__Your instructions__. What should you transcribe? Every line from the top of the records below through the line with "Email address (911, 1683)", exactly, and no pictures.
------------------------------------------------
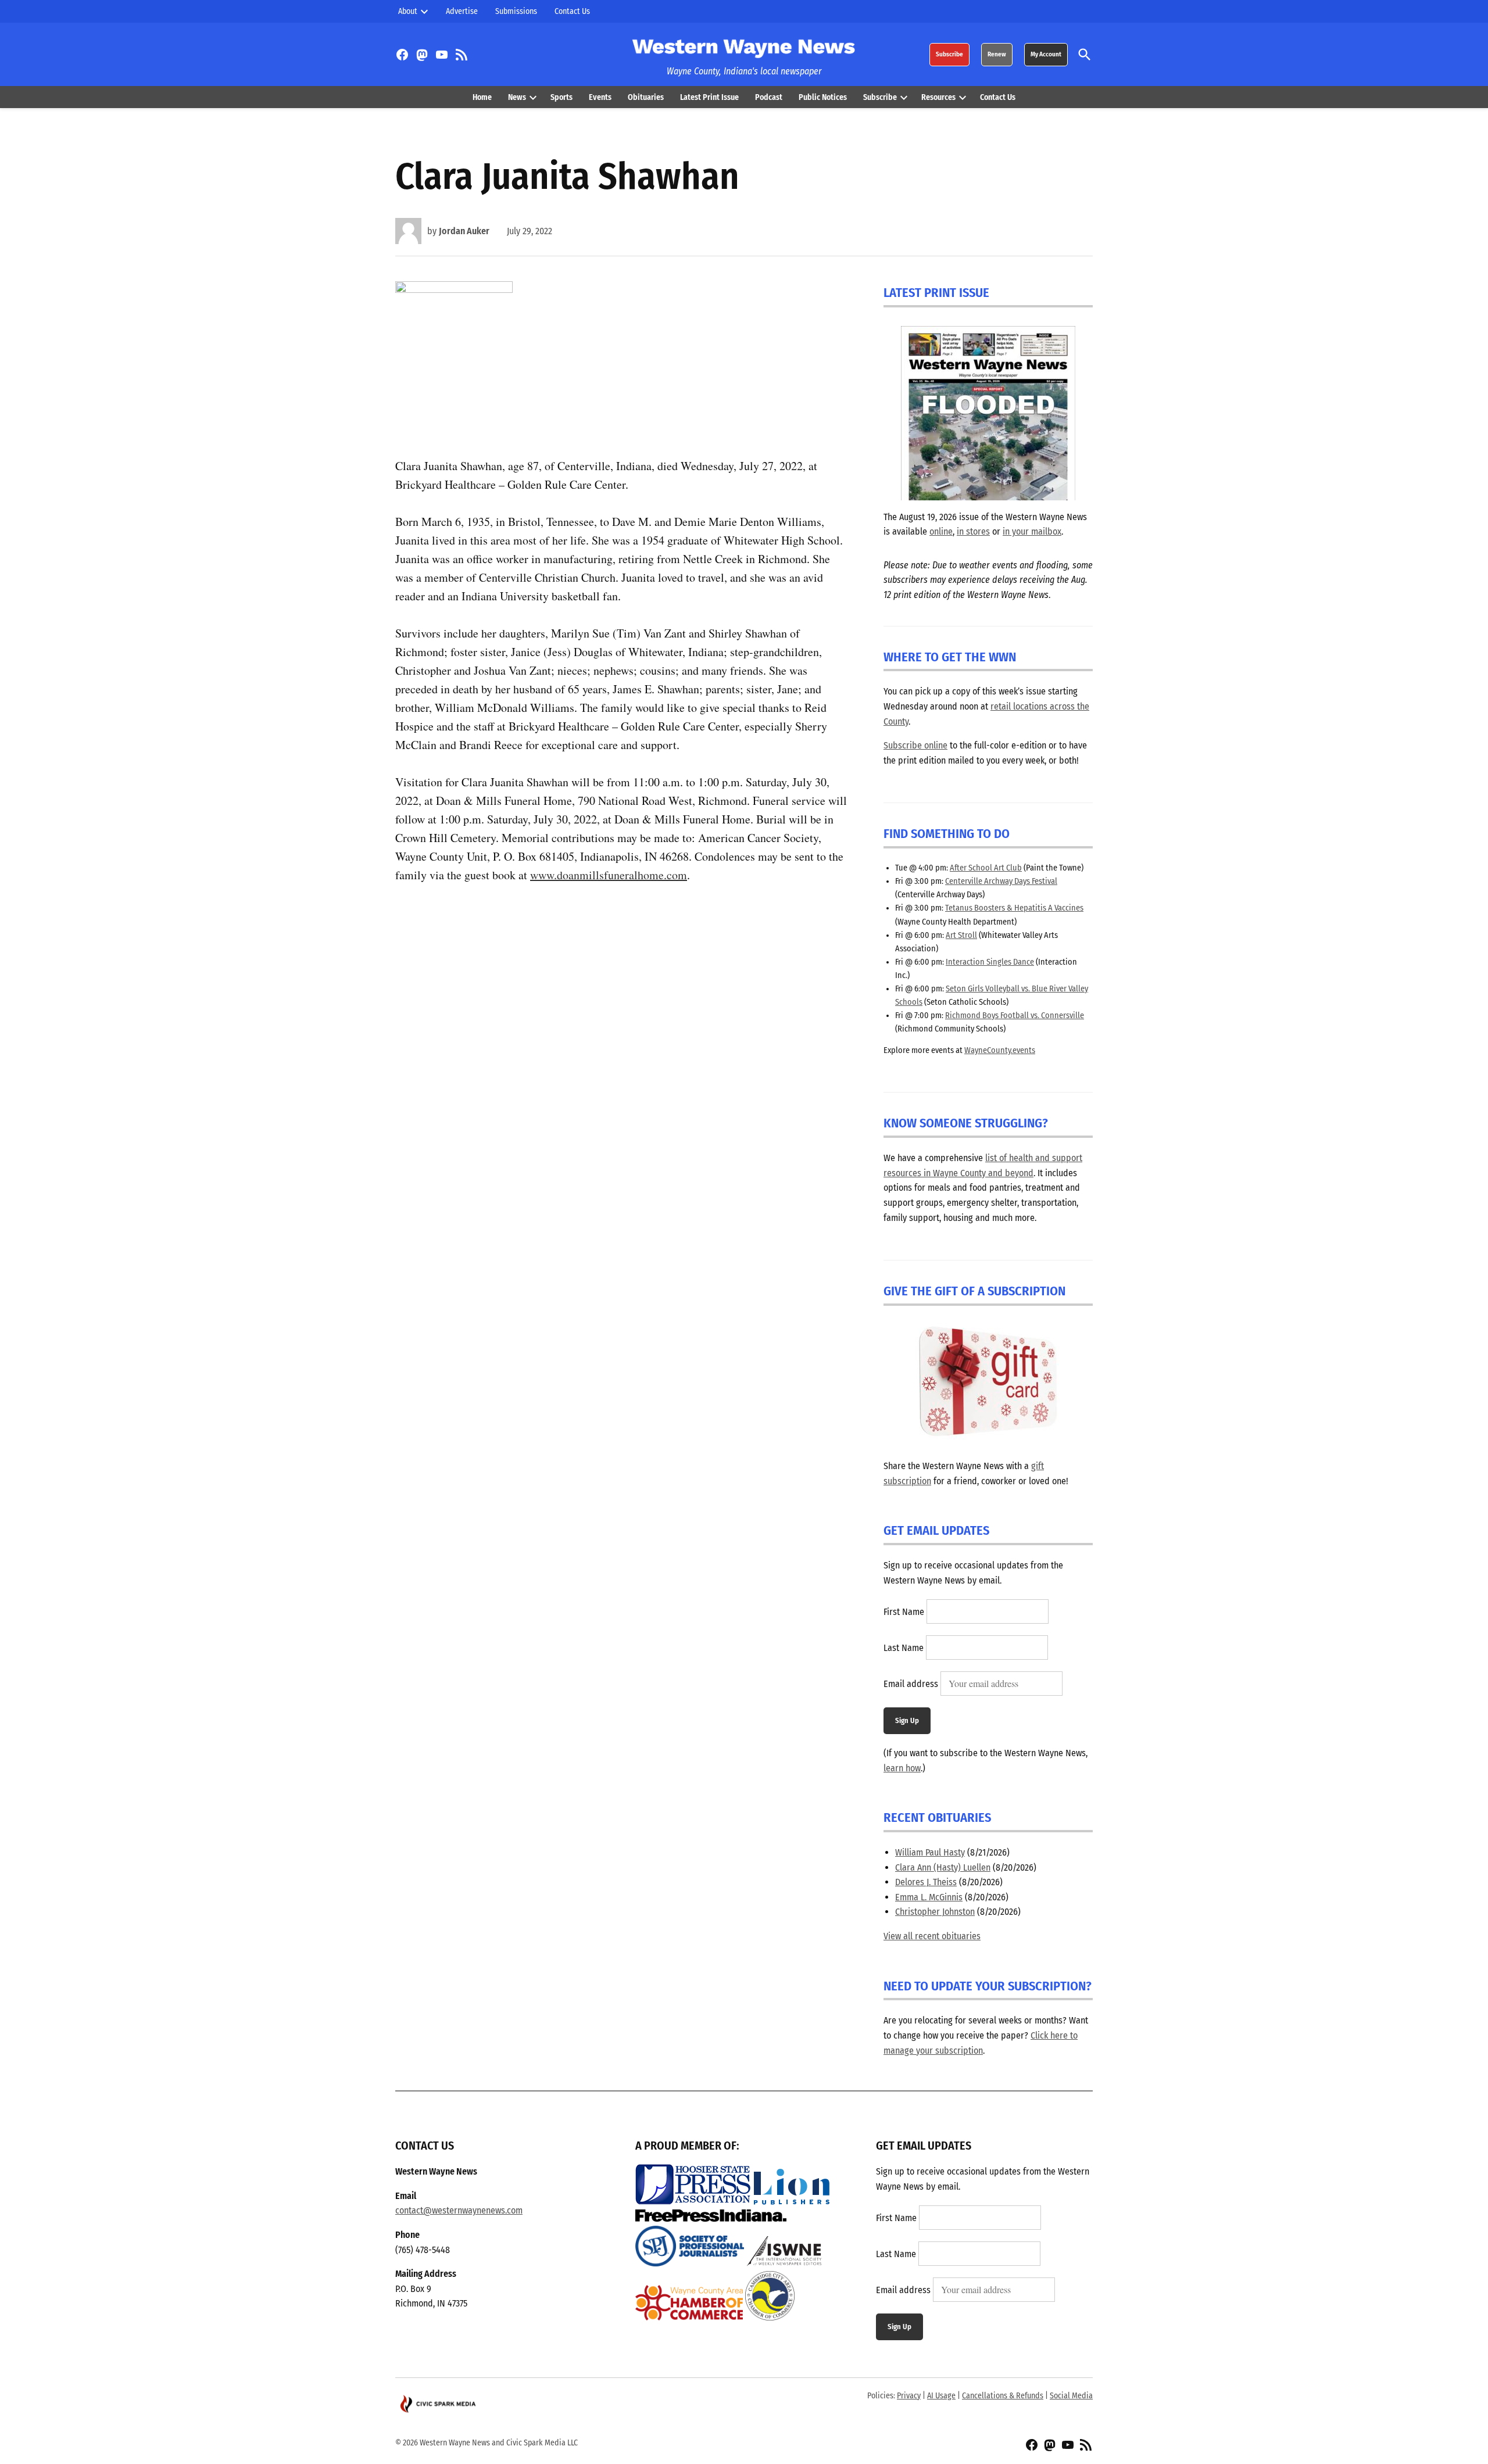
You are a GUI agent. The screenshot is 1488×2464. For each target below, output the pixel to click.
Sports (561, 97)
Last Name (904, 1647)
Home (482, 97)
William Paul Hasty (930, 1852)
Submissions (516, 11)
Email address (911, 1683)
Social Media (1071, 2396)
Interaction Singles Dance (990, 962)
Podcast (768, 97)
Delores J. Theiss (926, 1882)
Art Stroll (961, 935)
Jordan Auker (464, 231)
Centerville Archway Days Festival (1001, 881)
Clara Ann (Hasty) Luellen (942, 1867)
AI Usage (941, 2396)
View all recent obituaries (932, 1936)
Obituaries (646, 97)
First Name (904, 1611)
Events (600, 97)
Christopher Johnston (935, 1911)
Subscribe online (915, 745)
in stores (973, 531)
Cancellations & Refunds (1002, 2396)
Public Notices (823, 97)
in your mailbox (1032, 531)
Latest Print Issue (709, 97)
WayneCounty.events (999, 1050)
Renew (997, 54)
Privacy (909, 2396)
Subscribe (949, 54)
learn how (902, 1768)
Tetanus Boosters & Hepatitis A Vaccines (1014, 908)
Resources (938, 97)
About (407, 11)
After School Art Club (986, 868)
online (941, 531)
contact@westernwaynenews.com (459, 2210)
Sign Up (907, 1720)
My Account (1046, 54)
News (517, 97)
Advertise (462, 11)
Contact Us (572, 11)
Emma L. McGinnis (929, 1897)
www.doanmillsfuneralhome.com (608, 875)
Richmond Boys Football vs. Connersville (1014, 1015)
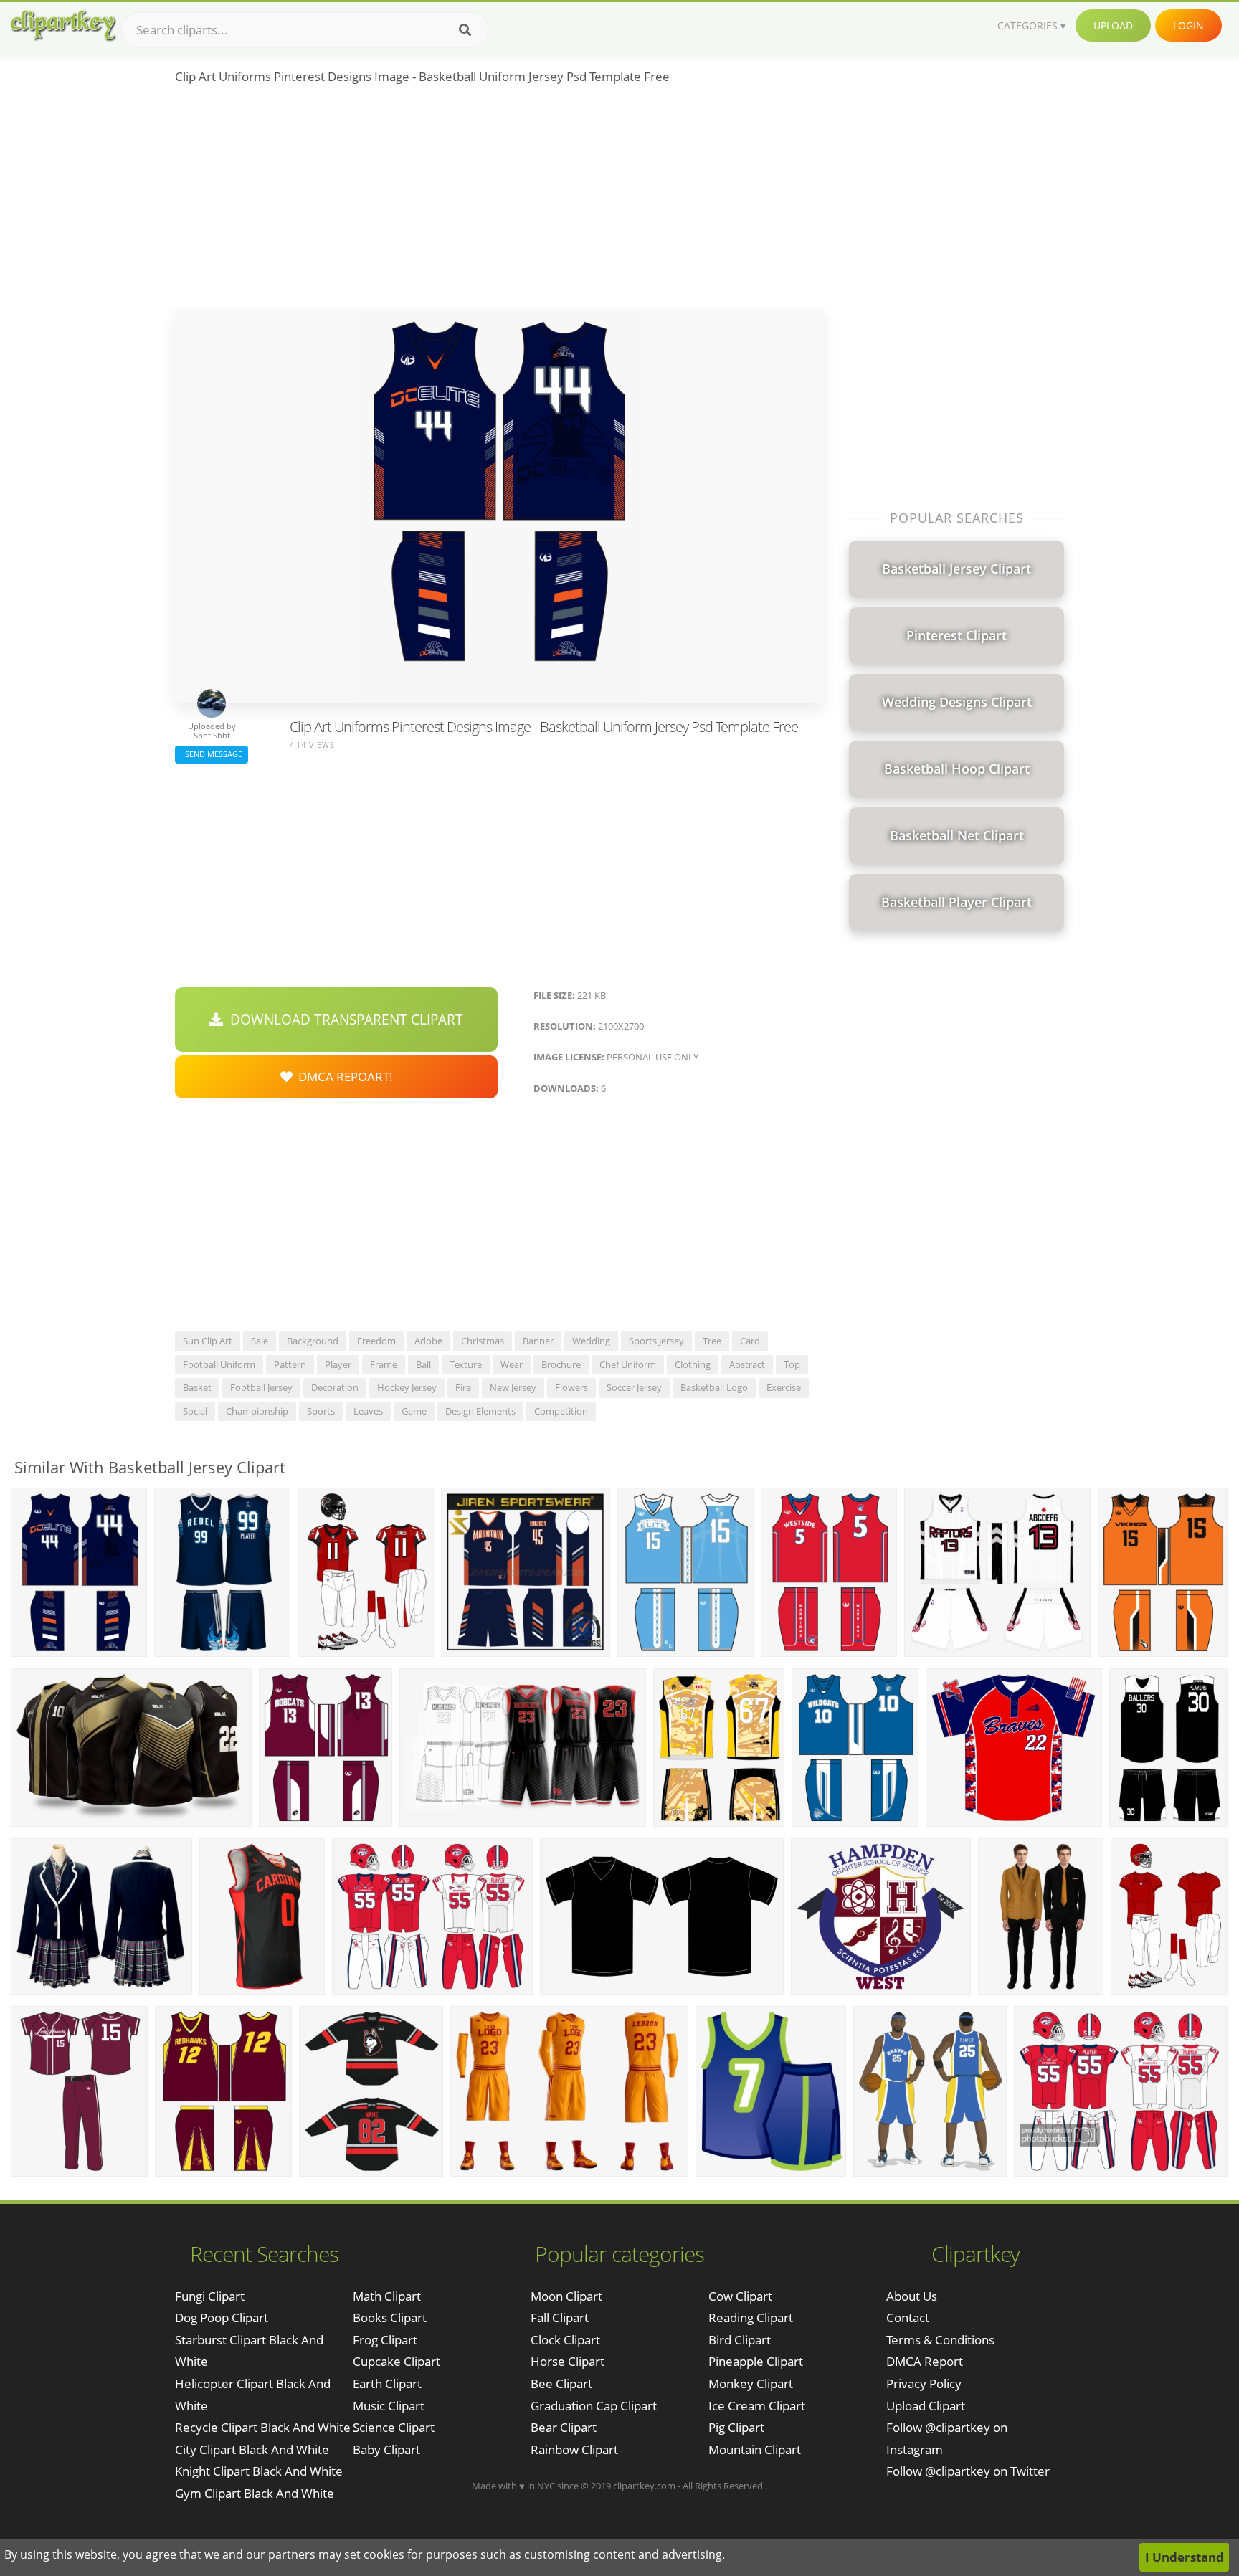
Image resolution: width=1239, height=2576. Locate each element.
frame (383, 1364)
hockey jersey (407, 1387)
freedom (376, 1340)
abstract (747, 1364)
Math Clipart (387, 2296)
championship (257, 1411)
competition (561, 1411)
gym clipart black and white (254, 2493)
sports (321, 1411)
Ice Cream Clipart (756, 2405)
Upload (1113, 25)
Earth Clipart (387, 2383)
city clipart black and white (252, 2449)
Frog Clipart (385, 2340)
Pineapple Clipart (755, 2361)
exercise (783, 1387)
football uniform (219, 1364)
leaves (368, 1411)
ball (423, 1364)
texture (466, 1364)
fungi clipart (210, 2296)
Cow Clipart (740, 2296)
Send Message (211, 753)
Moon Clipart (566, 2296)
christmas (482, 1340)
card (750, 1340)
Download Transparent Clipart (343, 1019)
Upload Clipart (925, 2405)
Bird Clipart (739, 2340)
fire (463, 1387)
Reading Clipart (750, 2317)
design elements (480, 1411)
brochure (561, 1364)
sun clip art (207, 1340)
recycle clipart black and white (263, 2427)
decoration (335, 1387)
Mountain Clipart (754, 2449)
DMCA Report (924, 2361)
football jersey (261, 1387)
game (414, 1411)
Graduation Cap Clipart (594, 2405)
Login (1188, 25)
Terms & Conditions (940, 2340)
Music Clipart (388, 2405)
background (312, 1340)
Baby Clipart (386, 2449)
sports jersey (656, 1340)
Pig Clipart (736, 2427)
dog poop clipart (221, 2317)
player (338, 1364)
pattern (290, 1364)
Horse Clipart (567, 2361)
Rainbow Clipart (574, 2449)
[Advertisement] (499, 201)
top (792, 1364)
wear (511, 1364)
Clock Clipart (565, 2340)
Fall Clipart (560, 2317)
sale (259, 1340)
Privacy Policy (924, 2383)
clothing (693, 1364)
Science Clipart (394, 2427)
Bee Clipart (561, 2383)
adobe (428, 1340)
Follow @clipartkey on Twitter (968, 2471)
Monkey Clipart (750, 2383)
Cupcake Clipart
------------------------------------------------
__Solution for this problem__.
You are a GUI agent. The screenshot is 1488×2464. For each target below, output the pixel to click.
Sports (561, 97)
Last Name (904, 1647)
Home (482, 97)
William Paul Hasty (930, 1852)
Submissions (516, 11)
Email address (911, 1683)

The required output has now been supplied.